In Chapter 1, we introduce the problem of generalization in machine learning, and briefly overview some of the approaches---both recent and classical---that have been taken to understand it.
Chapter 2 introduces a novel analyses of deep neural networks with positive homogeneous activation functions. We develop a method to provably sparsify and quantize the parameters of a model by sampling paths through the network. This directly leads to a covering of this class of neural networks, whose size grows with a measure of complexity we call the "path norm". Using standard techniques, we can derive new worst-case generalization bounds that improve on previous results appearing in the literature.
In Chapter 3, we take a critical look at the worst-case approach to understanding generalization. To do this, we develop a methodology to compute the full distribution of test errors for interpolating linear classifiers on real-world datasets, and compare this distribution to the performance of the worst-case classifier on the same tasks. We consistently find that, while truly poor, worst-case classifiers indeed exist for these tasks, they are exceedingly rare---so much so that we expect to essentially never encounter them in practice. Moreover, we observe that as models become larger, test errors undergo a concentration around a critical threshold, with almost all classifiers achieving nearly the same error rate. These results suggest that the worst-case approach to generalization is unlikely to describe practical performance of large, over-parameterized models, and that new approaches are needed.
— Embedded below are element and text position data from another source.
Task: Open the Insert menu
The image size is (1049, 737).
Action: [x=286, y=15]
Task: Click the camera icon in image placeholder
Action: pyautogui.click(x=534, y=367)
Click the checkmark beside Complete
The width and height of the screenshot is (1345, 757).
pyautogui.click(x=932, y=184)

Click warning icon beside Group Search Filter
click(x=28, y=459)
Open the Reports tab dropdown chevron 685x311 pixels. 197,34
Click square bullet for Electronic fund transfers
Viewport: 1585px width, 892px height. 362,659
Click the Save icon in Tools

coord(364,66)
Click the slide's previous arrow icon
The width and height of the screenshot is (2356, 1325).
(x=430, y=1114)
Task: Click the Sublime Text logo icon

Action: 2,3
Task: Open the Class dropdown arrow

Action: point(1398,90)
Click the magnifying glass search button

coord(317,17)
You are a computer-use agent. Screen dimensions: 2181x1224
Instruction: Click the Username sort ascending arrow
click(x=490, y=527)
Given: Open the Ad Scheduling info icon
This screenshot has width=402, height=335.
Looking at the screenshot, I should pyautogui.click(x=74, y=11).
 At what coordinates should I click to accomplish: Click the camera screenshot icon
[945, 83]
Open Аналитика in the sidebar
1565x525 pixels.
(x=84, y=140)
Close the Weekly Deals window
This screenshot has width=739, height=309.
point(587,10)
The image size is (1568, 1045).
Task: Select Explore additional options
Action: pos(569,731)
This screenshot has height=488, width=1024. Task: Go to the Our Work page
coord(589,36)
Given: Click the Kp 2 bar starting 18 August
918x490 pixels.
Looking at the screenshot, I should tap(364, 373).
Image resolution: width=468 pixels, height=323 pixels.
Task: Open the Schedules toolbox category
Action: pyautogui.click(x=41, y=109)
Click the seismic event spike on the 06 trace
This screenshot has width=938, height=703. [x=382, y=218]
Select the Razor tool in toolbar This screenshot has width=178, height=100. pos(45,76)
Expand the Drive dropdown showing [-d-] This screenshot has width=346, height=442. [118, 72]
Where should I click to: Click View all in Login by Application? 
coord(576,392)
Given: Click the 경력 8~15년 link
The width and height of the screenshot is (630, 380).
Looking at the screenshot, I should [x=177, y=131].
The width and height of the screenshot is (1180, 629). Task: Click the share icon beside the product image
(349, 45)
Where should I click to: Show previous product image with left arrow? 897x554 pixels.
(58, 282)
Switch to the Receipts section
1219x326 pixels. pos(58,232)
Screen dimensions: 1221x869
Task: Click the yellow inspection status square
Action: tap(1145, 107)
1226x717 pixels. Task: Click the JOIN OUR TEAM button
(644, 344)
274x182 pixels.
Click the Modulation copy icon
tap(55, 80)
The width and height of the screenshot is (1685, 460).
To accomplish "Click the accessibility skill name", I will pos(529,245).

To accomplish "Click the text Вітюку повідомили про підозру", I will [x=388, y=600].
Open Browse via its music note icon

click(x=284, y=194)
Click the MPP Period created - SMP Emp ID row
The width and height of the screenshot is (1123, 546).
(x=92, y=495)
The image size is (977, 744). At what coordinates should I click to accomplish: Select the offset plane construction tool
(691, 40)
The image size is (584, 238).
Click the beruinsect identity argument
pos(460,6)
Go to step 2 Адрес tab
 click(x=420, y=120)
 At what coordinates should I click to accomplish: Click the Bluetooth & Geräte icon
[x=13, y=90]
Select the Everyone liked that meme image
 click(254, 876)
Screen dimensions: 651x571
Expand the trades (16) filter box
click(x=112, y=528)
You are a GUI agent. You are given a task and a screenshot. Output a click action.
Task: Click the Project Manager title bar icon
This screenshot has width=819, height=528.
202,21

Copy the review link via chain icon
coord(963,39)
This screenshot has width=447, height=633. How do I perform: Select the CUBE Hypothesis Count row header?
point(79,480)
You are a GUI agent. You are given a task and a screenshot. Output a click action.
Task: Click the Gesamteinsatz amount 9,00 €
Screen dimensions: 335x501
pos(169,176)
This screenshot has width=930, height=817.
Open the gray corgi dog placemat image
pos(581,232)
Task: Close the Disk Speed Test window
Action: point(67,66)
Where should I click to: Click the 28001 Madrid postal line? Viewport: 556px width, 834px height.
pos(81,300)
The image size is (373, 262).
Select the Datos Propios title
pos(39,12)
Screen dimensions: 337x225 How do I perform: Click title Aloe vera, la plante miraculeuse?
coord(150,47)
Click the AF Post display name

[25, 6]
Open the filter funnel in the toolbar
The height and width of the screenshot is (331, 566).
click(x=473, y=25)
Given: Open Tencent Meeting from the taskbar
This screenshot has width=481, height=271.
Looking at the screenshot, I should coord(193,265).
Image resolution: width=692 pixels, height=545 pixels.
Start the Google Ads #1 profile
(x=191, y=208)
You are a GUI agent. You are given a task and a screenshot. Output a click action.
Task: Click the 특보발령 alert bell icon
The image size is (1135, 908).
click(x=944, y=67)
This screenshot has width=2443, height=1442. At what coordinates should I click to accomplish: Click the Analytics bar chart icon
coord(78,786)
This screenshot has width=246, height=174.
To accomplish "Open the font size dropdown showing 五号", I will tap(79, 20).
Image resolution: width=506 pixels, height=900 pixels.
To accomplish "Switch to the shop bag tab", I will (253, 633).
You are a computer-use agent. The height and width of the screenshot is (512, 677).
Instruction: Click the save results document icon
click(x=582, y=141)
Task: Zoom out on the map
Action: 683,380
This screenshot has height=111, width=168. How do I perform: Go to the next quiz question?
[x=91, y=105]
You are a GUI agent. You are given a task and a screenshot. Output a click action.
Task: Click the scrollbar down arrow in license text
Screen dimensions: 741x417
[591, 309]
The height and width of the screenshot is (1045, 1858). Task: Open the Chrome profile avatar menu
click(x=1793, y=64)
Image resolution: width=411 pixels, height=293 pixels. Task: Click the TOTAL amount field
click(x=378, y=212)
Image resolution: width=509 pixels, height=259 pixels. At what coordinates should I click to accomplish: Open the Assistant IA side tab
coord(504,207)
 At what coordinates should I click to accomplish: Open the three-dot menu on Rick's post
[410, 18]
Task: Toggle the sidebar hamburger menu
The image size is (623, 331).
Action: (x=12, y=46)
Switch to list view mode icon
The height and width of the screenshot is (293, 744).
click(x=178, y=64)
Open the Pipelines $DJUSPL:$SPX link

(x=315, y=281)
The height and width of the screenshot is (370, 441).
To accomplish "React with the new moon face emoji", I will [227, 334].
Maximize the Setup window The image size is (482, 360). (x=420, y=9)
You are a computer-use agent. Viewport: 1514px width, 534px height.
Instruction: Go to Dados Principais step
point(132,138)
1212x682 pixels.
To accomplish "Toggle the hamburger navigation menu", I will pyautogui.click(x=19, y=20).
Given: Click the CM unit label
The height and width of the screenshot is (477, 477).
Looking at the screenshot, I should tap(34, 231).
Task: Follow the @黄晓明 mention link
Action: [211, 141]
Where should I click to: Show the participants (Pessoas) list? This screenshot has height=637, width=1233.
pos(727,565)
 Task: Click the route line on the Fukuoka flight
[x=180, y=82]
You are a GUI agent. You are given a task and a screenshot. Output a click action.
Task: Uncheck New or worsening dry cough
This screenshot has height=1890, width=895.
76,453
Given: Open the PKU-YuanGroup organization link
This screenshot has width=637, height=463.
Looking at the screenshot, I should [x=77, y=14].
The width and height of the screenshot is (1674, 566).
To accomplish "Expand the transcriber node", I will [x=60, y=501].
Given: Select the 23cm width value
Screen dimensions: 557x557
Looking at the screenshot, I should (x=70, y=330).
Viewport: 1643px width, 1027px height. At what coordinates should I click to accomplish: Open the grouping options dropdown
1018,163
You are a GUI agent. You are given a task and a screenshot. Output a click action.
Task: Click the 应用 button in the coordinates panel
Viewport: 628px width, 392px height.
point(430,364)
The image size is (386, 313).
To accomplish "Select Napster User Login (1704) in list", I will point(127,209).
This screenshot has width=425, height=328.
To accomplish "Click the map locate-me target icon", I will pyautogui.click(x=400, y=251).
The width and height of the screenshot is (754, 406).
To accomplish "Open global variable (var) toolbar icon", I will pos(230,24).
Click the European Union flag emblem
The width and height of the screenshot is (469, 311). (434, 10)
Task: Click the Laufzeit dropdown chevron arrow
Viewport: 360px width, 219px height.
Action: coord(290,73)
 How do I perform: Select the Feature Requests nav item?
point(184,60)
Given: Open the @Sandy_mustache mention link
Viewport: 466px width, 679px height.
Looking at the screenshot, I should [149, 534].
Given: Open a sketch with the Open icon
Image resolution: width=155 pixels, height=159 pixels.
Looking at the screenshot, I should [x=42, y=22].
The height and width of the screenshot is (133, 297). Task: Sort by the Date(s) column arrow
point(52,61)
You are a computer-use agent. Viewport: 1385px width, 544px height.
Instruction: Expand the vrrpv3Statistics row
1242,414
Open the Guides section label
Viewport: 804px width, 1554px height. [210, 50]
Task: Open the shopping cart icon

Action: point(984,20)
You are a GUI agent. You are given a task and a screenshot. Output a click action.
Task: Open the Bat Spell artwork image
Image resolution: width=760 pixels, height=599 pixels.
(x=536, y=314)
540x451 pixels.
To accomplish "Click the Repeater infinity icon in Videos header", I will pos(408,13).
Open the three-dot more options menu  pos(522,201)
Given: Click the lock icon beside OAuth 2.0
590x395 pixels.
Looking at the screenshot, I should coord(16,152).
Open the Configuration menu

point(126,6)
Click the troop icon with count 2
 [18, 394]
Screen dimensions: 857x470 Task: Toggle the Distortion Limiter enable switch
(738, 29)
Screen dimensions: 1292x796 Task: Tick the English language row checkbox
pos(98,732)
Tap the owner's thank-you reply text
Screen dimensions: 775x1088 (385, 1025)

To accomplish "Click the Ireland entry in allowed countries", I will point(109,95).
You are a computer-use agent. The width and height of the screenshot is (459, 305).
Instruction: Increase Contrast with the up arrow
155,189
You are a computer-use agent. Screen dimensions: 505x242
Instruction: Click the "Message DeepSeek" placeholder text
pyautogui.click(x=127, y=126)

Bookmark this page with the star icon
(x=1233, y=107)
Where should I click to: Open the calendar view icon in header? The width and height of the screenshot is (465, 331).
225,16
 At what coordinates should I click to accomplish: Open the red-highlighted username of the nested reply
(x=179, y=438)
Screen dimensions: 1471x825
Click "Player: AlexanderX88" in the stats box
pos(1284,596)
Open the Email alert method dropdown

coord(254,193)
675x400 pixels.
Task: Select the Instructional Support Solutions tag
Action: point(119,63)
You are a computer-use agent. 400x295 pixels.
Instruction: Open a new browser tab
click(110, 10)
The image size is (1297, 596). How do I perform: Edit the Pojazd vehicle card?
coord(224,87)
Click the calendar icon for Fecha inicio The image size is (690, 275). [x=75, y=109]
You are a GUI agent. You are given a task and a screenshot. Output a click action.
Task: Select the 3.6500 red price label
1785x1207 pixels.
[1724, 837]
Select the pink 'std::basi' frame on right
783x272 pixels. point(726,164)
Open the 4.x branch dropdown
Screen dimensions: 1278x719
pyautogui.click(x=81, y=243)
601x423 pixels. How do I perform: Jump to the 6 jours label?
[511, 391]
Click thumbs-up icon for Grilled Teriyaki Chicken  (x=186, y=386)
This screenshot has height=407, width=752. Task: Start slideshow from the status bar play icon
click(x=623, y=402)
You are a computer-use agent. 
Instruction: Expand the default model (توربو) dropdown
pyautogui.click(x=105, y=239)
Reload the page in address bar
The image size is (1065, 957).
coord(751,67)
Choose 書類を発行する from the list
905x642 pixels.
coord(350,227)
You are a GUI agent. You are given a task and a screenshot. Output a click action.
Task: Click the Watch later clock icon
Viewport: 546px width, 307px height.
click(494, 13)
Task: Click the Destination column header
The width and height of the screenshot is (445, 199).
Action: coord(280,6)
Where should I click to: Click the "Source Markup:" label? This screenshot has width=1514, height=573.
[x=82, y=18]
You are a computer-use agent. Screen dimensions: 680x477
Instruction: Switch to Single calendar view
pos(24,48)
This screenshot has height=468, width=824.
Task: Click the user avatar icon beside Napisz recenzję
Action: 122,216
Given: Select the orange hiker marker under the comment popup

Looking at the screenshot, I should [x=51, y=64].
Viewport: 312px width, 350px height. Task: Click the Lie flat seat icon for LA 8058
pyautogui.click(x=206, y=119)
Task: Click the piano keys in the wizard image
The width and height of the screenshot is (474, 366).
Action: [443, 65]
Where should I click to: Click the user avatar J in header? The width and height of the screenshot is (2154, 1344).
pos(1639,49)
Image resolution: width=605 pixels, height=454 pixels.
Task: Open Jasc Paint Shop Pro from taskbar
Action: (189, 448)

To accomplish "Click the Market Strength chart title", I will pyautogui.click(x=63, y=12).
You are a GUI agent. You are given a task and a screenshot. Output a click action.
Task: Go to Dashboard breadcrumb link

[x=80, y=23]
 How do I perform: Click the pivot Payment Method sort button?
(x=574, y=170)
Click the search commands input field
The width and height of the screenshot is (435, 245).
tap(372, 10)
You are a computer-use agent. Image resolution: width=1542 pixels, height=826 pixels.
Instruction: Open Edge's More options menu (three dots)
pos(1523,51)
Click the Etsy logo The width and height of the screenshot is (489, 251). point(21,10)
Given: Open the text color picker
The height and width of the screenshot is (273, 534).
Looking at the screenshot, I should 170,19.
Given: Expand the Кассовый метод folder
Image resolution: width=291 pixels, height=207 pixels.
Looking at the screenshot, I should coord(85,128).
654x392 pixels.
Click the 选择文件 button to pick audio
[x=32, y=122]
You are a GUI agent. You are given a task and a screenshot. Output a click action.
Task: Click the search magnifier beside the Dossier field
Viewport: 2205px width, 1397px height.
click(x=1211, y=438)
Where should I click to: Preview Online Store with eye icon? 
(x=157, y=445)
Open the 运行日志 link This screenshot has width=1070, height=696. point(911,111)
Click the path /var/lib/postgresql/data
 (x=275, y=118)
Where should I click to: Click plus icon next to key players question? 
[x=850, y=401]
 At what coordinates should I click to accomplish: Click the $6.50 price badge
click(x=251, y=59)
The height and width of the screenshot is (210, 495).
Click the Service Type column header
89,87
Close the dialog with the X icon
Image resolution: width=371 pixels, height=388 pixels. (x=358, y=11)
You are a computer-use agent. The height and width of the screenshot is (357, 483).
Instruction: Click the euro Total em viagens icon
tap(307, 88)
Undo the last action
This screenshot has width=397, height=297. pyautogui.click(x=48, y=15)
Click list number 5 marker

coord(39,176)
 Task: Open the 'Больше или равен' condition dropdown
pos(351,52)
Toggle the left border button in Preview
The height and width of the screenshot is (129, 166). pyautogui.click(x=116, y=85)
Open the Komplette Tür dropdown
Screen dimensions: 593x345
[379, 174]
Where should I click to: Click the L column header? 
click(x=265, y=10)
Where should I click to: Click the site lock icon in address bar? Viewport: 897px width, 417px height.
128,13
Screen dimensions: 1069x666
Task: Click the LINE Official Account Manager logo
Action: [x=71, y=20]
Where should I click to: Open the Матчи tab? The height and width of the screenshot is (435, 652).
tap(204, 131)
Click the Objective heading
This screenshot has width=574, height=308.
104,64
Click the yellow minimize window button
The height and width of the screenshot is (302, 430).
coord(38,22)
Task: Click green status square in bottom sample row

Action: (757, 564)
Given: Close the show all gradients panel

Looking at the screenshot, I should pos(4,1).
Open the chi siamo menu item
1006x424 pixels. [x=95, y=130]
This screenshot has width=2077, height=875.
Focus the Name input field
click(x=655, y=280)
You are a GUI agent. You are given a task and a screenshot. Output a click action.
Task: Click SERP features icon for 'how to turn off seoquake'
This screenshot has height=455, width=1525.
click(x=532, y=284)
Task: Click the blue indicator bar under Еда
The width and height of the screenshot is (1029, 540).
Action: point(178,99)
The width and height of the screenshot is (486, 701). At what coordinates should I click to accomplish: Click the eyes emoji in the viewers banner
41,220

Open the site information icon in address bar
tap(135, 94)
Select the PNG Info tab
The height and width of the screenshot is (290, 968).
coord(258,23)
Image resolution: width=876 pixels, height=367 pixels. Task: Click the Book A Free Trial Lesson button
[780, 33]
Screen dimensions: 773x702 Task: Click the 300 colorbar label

In light of our findings in Chapter 3, in Chapter 4 we ask a complementary question: if modern machine learning systems perform nowhere near the worst-case, how close might their performance be to the best-case? For an arbitrary classification task, we can quantify the best possible error attainable by any model with the Bayes error rate, though it is generally intractable to estimate for realistic datasets. To address this intractibility, we first prove that the Bayes error rate is invariant under invertible transformation of the input features. We then use normalizing flows to estimate an invertible map between the target data distribution and a simple base distribution, for which the Bayes error can be easily computed. We then evaluate a variety of state-of-the-art architectures against this estimated Bayes error rate, and find that in some (but not all) cases, these models achieve very close to optimal error rates.
In Chapter 5, we investigate average-case generalization via ensembling---a popular method wherein the predictions of multiple models are aggregated into a single, often more powerful predictor. In classical settings, the effectiveness of ensembling is well-understood; however, for ensembles comprised of deep neural networks, the benefits of this method are surprisingly inconsistent. To understand why, we first prove a new set of results relating the ensemble improvement rate (a measure of how much ensembling decreases error relative to the average error rate of a single model) to the ratio of model disagreement to the average error rate. This results in new oracle bounds on the error rate of ensemble classifiers, significantly improving on prior results in the literature. We then investigate ensembling experimentally and find, most notably, a distinct and consistent transition in the rate of ensemble improvement (and the disagreement-error ratio) occuring at the interpolation threshold---the point at which individual classifiers achieve exactly zero training error. Our findings suggest that ensembling is significantly less effective in the modern, over-parameterized regime than it is in more classical settings.
Finally, in Chapter 6 we conclude with some reflections on the state of the field, and outlook for how it might advance in the coming years.